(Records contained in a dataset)
***

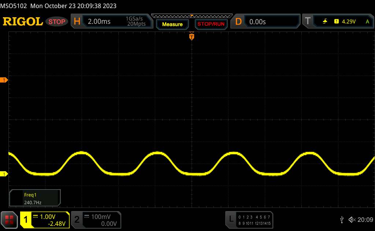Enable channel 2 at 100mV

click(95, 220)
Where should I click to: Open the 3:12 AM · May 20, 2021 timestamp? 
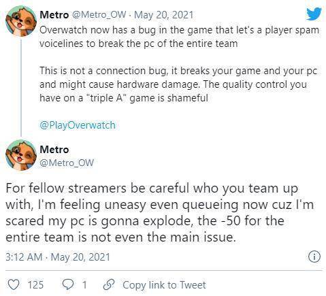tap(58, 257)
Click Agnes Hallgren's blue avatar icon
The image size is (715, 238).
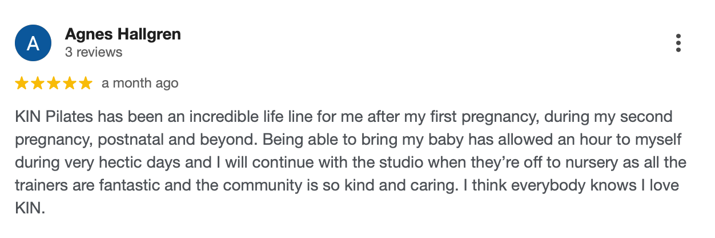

***

| Exercise aim |
Set down only the lines running from the line with "Where should I" to the end of the entries, inclusive; omit every picture.

| Answer section |
Where should I click to: Open the 3:12 AM · May 20, 2021 timestamp? 
tap(58, 257)
Click Agnes Hallgren's blue avatar icon
The image size is (715, 238).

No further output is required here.